*EXCERPT TO READ*.
A tax code provision blocking marijuana companies from getting federal tax deductions is constitutional, the U.S. Tax Court ruled Oct. 23.
The case arose after the IRS billed Northern California Small Business Assistants Inc.—a California medical marijuana company—for $1.5 million in unpaid taxes and an accuracy-related penalty for the 2012 tax year.
The agency had disallowed the company’s tax deductions under tax code Section 280E, which says that a business that consists of trafficking in a Schedule I or II controlled substance can’t receive any tax deductions.
Many cannabis companies that are legal under state law are facing effective tax rates as high as 70% because the federal government considers them to be trafficking in a Schedule I substance. The companies are nonetheless able to reduce their income subject to tax by an amount equal to their inventory costs.
“Despite efforts by several States to legalize marijuana use to varying degrees, it remains a Schedule I controlled substance within the meaning of the Controlled Substances Act,” Senior Judge Joseph Goeke said.

*EXERCISE DATA*.

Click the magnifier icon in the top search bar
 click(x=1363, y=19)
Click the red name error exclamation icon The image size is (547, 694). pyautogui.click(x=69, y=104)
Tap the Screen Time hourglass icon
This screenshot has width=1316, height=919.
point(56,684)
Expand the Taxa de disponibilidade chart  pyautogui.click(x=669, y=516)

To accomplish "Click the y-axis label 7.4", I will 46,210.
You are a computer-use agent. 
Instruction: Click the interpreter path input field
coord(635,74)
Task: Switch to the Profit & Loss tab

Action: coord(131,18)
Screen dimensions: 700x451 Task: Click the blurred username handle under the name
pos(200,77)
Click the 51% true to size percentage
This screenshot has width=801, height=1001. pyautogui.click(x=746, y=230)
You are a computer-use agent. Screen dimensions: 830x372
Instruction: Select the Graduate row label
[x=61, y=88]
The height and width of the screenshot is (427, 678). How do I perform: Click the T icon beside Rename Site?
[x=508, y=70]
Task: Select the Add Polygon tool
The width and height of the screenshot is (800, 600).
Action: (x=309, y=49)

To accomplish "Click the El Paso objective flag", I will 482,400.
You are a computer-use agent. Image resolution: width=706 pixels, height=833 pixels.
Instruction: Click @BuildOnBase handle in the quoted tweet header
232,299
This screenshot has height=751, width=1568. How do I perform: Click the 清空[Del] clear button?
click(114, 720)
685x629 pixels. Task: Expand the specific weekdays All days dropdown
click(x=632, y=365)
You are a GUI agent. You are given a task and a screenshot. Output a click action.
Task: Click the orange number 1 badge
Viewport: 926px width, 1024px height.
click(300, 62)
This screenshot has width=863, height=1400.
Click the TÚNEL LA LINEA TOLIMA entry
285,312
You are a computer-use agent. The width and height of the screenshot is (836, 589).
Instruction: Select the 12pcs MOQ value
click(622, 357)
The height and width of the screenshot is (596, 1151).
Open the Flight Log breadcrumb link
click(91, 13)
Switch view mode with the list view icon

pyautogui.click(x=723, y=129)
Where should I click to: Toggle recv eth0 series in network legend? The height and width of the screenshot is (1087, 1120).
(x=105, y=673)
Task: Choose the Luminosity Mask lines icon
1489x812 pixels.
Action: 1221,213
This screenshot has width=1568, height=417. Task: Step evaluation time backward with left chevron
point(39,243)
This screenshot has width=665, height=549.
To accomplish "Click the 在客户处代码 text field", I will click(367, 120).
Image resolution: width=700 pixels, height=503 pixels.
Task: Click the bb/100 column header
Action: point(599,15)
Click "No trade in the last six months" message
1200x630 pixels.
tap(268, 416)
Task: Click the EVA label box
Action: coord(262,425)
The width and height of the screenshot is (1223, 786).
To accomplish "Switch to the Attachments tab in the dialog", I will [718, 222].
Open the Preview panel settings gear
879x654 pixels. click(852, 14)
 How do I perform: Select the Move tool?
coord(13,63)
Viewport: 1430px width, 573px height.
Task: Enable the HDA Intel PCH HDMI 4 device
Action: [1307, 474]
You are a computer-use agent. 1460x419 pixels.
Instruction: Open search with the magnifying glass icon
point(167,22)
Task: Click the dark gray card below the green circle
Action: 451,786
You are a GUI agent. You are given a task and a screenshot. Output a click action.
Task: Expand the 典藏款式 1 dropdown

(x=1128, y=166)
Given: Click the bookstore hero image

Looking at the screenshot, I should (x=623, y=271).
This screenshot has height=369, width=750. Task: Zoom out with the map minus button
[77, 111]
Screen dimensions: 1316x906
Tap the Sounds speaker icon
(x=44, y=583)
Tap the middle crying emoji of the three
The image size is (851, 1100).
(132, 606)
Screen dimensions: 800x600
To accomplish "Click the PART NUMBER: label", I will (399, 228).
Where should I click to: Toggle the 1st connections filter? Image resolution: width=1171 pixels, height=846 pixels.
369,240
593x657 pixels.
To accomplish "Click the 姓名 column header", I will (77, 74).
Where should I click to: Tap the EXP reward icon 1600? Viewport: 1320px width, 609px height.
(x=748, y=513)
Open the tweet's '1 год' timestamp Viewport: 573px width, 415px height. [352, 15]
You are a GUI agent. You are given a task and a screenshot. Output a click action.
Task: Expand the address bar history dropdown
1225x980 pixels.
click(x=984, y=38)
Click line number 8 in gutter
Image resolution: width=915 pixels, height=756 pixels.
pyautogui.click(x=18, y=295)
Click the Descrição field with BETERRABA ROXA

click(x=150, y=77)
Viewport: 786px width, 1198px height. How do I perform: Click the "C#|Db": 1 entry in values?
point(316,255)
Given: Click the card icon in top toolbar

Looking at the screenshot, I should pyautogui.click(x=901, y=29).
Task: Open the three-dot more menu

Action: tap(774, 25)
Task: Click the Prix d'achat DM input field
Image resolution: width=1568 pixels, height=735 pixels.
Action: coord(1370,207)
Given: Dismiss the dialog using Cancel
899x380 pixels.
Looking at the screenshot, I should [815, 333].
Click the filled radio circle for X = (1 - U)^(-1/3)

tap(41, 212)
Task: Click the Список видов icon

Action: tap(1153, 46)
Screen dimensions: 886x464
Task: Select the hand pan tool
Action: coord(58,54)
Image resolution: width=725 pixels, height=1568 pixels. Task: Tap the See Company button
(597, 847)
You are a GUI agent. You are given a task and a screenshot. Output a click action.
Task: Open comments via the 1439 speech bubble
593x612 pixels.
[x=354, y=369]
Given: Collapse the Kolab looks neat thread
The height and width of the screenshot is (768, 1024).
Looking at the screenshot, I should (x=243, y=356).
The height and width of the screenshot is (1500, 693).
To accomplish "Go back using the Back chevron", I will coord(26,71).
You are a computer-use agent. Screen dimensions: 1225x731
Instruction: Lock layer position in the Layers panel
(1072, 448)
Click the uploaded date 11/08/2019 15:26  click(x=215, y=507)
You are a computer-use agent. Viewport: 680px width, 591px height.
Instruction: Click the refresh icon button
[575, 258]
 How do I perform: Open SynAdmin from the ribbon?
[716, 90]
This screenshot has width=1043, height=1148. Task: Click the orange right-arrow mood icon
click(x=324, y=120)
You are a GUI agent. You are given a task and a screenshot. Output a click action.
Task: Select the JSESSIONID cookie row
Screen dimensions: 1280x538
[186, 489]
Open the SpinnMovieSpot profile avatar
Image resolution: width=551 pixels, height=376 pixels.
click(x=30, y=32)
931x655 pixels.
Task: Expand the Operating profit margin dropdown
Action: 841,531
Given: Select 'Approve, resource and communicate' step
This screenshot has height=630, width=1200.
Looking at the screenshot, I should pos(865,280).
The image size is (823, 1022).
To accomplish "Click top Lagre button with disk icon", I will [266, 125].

*WORK TASK*. From the Tax Court ruling article above, copy out the stretch from "The case arose" through "their inventory costs.".

*SOLUTION*.
The case arose after the IRS billed Northern California Small Business Assistants Inc.—a California medical marijuana company—for $1.5 million in unpaid taxes and an accuracy-related penalty for the 2012 tax year.
The agency had disallowed the company’s tax deductions under tax code Section 280E, which says that a business that consists of trafficking in a Schedule I or II controlled substance can’t receive any tax deductions.
Many cannabis companies that are legal under state law are facing effective tax rates as high as 70% because the federal government considers them to be trafficking in a Schedule I substance. The companies are nonetheless able to reduce their income subject to tax by an amount equal to their inventory costs.